[Begin DOCUMENT EXCERPT]

8.21.2023 – thinking of death but

thinking of death but
dressing it in the raiment
lyric, metaphor

Most of the people I like, or love, or can barely stand are between the ages of forty-five and sixty-five, give or take a year or two at either end, and only about three of them are capable any longer of achieving what was once casually called, and is now wistfully called, a good night’s rest.

For ours is the age of the four “A”s: anxiety, apprehension, agonizing, and aspirin.

People are smoking more and enjoying it less, drinking more and feeling it more, and waking around three in the morning to lie there gloomily staring at the mushroom-shaped ceiling, listening for the approaching drone of enemy bombers, and thinking of death but dressing it in the raiment of lyric or metaphor: the gate in the garden wall, the putting out to sea, the mother of beauty, the fog in the throat, the ruffian on the stair, the man in the white coat, the sleep that rounds our little lives.

From The Watchers of the Night in Lanterns & Lances by James Thurber.

For ours is the age of the four “A”s:

Anxiety,

Apprehension,

Agonizing,

and Aspirin.

Change Aspirin to Advil and change mushroom-shaped ceiling to and waking around three in the morning to lie there gloomily staring at the ceiling fan and counting the blades as they go around and you got me, nearly 70 years after Thurber wrote these lines.

I agonize about my apprehension over my anxiety so I take an Advil.

[End DOCUMENT EXCERPT]

• STATED EXERCISE: Transcribe the post about sleepless nights from "8.21.2023 – thinking" to "good night’s rest.", keeping its wording unchanged.

[Begin MATERIAL PROVIDED]

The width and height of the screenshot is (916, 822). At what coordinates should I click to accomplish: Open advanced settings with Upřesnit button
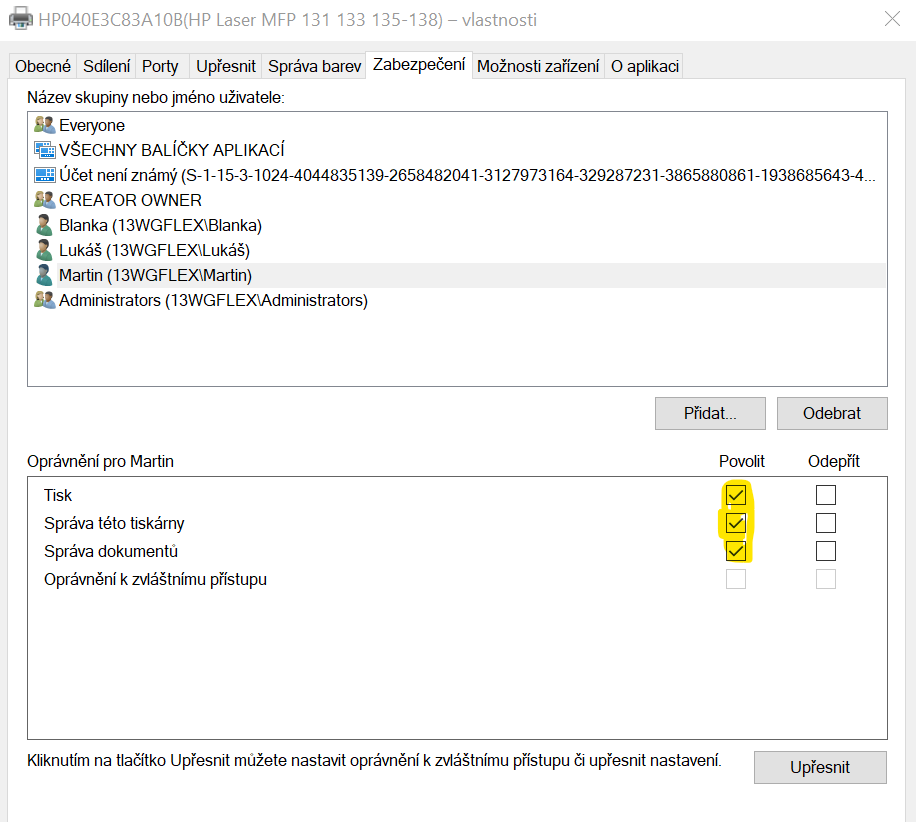tap(819, 767)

[End MATERIAL PROVIDED]

• WRITTEN ANSWER:
8.21.2023 – thinking of death but

thinking of death but
dressing it in the raiment
lyric, metaphor

Most of the people I like, or love, or can barely stand are between the ages of forty-five and sixty-five, give or take a year or two at either end, and only about three of them are capable any longer of achieving what was once casually called, and is now wistfully called, a good night’s rest.